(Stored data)
◇ ◇ ◇ ◇ ◇ ◇ ◇

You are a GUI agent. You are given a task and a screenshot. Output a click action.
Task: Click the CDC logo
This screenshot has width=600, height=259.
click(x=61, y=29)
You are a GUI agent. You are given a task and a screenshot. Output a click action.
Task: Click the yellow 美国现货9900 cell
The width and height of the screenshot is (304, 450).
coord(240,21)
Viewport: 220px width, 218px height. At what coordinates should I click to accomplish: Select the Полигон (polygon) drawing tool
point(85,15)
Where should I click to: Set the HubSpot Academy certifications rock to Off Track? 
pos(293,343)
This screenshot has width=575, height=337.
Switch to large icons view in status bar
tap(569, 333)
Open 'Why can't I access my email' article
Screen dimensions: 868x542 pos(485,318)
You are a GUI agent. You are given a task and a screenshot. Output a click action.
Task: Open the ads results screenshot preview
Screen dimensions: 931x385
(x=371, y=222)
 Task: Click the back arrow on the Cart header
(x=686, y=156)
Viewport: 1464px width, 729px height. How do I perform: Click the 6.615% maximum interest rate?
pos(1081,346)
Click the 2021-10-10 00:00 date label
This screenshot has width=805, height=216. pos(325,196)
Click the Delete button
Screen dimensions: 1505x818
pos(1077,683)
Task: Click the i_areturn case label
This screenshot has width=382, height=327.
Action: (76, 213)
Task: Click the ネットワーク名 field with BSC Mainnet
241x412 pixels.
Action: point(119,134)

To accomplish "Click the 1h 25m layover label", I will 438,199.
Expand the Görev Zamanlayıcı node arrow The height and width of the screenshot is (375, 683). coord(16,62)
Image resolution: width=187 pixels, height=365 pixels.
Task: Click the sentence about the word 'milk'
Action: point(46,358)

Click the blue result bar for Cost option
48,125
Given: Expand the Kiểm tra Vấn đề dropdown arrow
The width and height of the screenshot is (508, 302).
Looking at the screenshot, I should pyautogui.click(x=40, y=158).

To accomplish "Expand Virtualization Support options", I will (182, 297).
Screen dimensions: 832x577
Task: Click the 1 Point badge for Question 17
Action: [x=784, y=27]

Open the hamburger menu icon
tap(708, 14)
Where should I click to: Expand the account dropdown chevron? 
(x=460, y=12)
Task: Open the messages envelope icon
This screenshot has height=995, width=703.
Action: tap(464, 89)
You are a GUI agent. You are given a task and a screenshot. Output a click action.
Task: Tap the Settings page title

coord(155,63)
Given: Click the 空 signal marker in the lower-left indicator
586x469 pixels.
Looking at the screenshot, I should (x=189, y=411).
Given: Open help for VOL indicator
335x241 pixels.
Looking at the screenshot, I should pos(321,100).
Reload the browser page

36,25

◇ ◇ ◇ ◇ ◇ ◇ ◇

== Problem description ==
Print all the data exactly as shown above.

== Answer ==
You are a GUI agent. You are given a task and a screenshot. Output a click action.
Task: Click the CDC logo
This screenshot has width=600, height=259.
click(x=61, y=29)
You are a GUI agent. You are given a task and a screenshot. Output a click action.
Task: Click the yellow 美国现货9900 cell
The width and height of the screenshot is (304, 450).
coord(240,21)
Viewport: 220px width, 218px height. At what coordinates should I click to accomplish: Select the Полигон (polygon) drawing tool
point(85,15)
Where should I click to: Set the HubSpot Academy certifications rock to Off Track? 
pos(293,343)
This screenshot has width=575, height=337.
Switch to large icons view in status bar
tap(569, 333)
Open 'Why can't I access my email' article
Screen dimensions: 868x542 pos(485,318)
You are a GUI agent. You are given a task and a screenshot. Output a click action.
Task: Open the ads results screenshot preview
Screen dimensions: 931x385
(x=371, y=222)
 Task: Click the back arrow on the Cart header
(x=686, y=156)
Viewport: 1464px width, 729px height. How do I perform: Click the 6.615% maximum interest rate?
pos(1081,346)
Click the 2021-10-10 00:00 date label
This screenshot has width=805, height=216. pos(325,196)
Click the Delete button
Screen dimensions: 1505x818
pos(1077,683)
Task: Click the i_areturn case label
This screenshot has width=382, height=327.
Action: (76, 213)
Task: Click the ネットワーク名 field with BSC Mainnet
241x412 pixels.
Action: point(119,134)

To accomplish "Click the 1h 25m layover label", I will 438,199.
Expand the Görev Zamanlayıcı node arrow The height and width of the screenshot is (375, 683). coord(16,62)
Image resolution: width=187 pixels, height=365 pixels.
Task: Click the sentence about the word 'milk'
Action: point(46,358)

Click the blue result bar for Cost option
48,125
Given: Expand the Kiểm tra Vấn đề dropdown arrow
The width and height of the screenshot is (508, 302).
Looking at the screenshot, I should pyautogui.click(x=40, y=158).

To accomplish "Expand Virtualization Support options", I will (182, 297).
Screen dimensions: 832x577
Task: Click the 1 Point badge for Question 17
Action: [x=784, y=27]

Open the hamburger menu icon
tap(708, 14)
Where should I click to: Expand the account dropdown chevron? 
(x=460, y=12)
Task: Open the messages envelope icon
This screenshot has height=995, width=703.
Action: tap(464, 89)
You are a GUI agent. You are given a task and a screenshot. Output a click action.
Task: Tap the Settings page title

coord(155,63)
Given: Click the 空 signal marker in the lower-left indicator
586x469 pixels.
Looking at the screenshot, I should (x=189, y=411).
Given: Open help for VOL indicator
335x241 pixels.
Looking at the screenshot, I should pos(321,100).
Reload the browser page

36,25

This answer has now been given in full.